Alex from Pennsylvania: Why do women lose interest after a few weeks of chatting online? β
- Alex is 58, still a few years from retirement, discovered the Philippines through Pea's videos during the pandemic, and has been trying online dating for over a year
- He follows Pea's advice: doesn't send money, keeps conversations light, is honest about his long-range plans to retire in the Philippines β but women consistently drift away after a few weeks
- He suspects he might just be boring, but Pea diagnoses a completely different problem
- Pea's real estate analogy: it's like calling a real estate agent to set up showings but telling them you won't be buying for a few years β they stop returning your calls
- "Filipinos think in dog years" β most Filipinas can't conceive of plans more than 12 months away, so saying you might retire there in a few years sounds like "blah blah blah"

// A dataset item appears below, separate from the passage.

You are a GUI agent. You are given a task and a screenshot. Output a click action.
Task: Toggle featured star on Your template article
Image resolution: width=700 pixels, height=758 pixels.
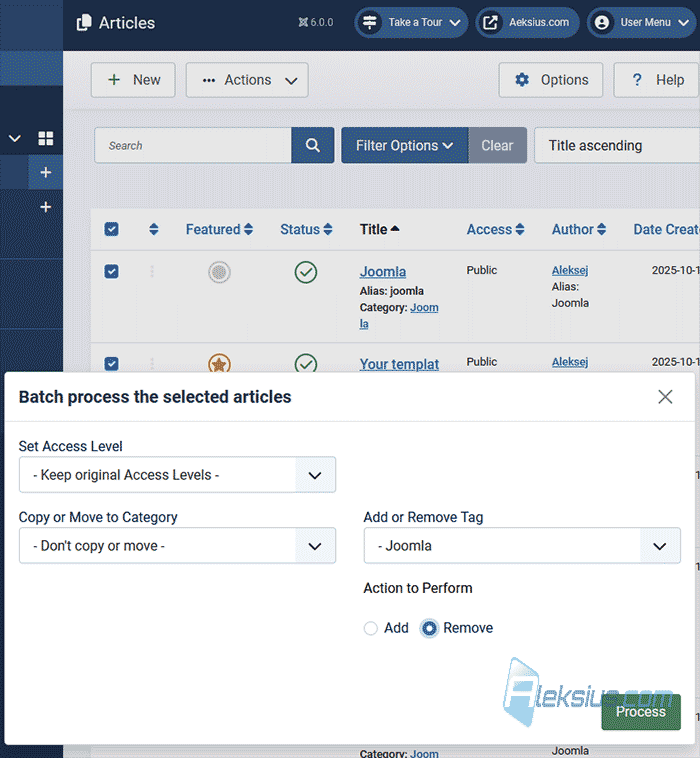219,364
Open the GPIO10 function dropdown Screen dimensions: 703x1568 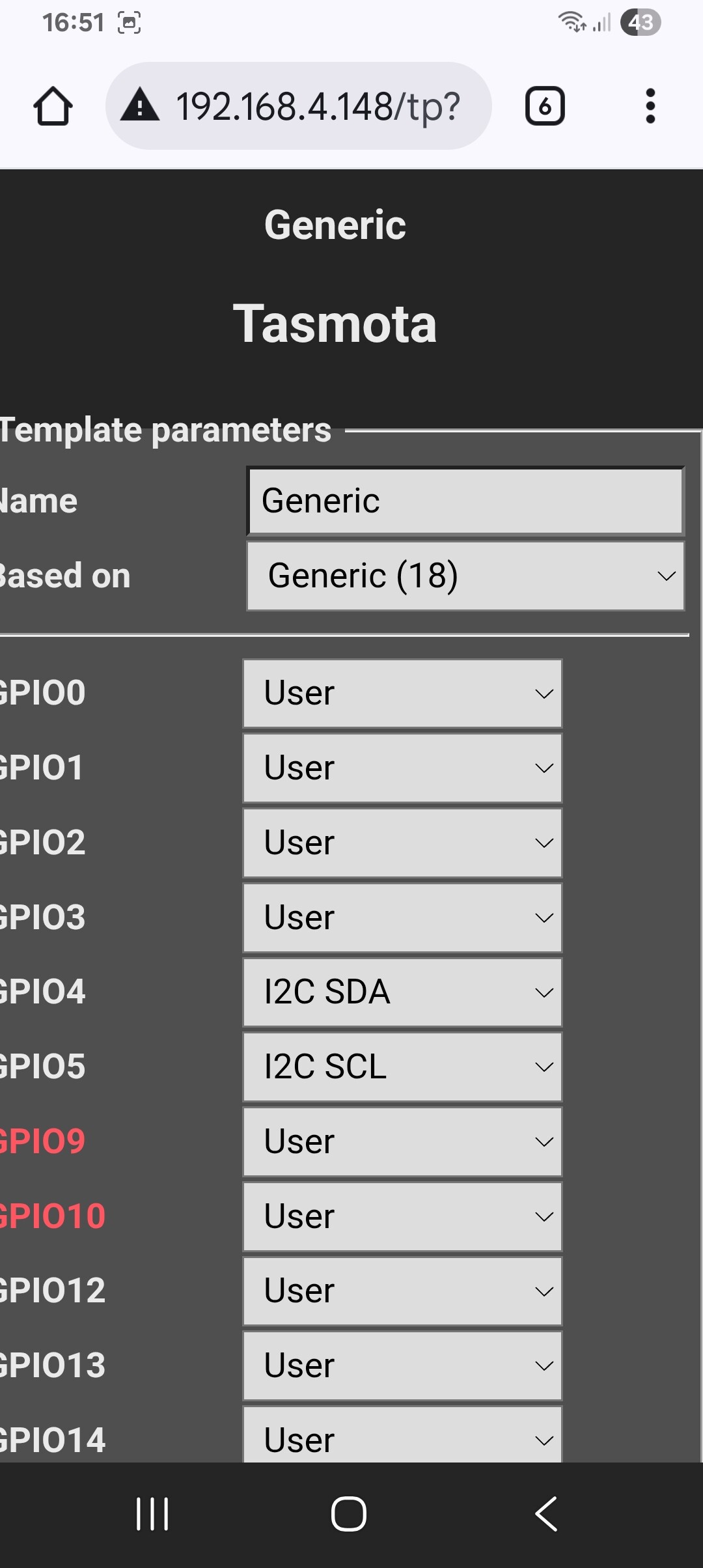402,1217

- They've heard it all before from guys who make promises but never show up, and they don't want to waste "precious years of their youth" waiting
- Many Filipinas also know that a lot of guys chatting online are actually married with no intention of visiting β they're just lonely, bored, and fantasizing
- Pea references a previous interview where she asked Filipinas what they look for in a man's profile β one of the first things was that the guy had plans to visit soon
- This is actually the opposite of what a scammer wants: scammers prefer guys who won't come anytime soon so they can string along multiple men simultaneously
- Telling a Filipina you're not coming for at least a year removes her incentive to invest time or take you seriously as an exclusive love interest
- Pea's advice: stay offline until you actually visit, or at least until your arrival is only a couple months away β "We don't like window shoppers any more than you do, so don't be one"

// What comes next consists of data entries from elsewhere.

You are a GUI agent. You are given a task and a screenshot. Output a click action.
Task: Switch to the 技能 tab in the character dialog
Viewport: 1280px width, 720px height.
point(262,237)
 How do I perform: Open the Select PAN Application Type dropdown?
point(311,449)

R (location: Philippines): His girlfriend carries a horrible secret from childhood sexual abuse by a family member β
- R has been dating his Filipina girlfriend for the eight months he's lived in the Philippines, and she's been dropping hints the whole time β "You wouldn't love me if you knew everything about me"
- He initially assumed she'd done something she wasn't proud of to survive (a common assumption about Filipinas), but when he assured her he wouldn't judge, she revealed the truth
- A male family member was sexually inappropriate with her from a very young age, causing years of anguish and shame throughout her childhood
- Other family members were aware but no one stopped it
- She still has to interact with this person and somehow feels partly to blame
- Pea confirms this is far more common than people think and strongly suggests seeking professional help
- Cultural context: In the Philippines, there's a culture of silence around abuse even deeper than in the West β "the family is more important than the individual, and sometimes the person making waves by calling attention to it is the one who ends up drowning"
- Pea explicitly warns R not to get involved in family business himself, for many reasons
- Practical suggestion: if possible, physically move the girlfriend away from the area where she has to interact with the abuser, at least while she's sorting things out
- Try to find a town with a therapist β they're rare in the Philippines but they exist β someone who understands the local cultural dynamics
- The girlfriend has to be the one who decides how to move forward; he can't force her to talk until she's ready
- The one thing he can do consistently: remind her it's not her fault
- "She's very lucky to have someone like you that actually cares, because to be honest, most Filipinos turn a blind eye to stuff like that as if it never happened"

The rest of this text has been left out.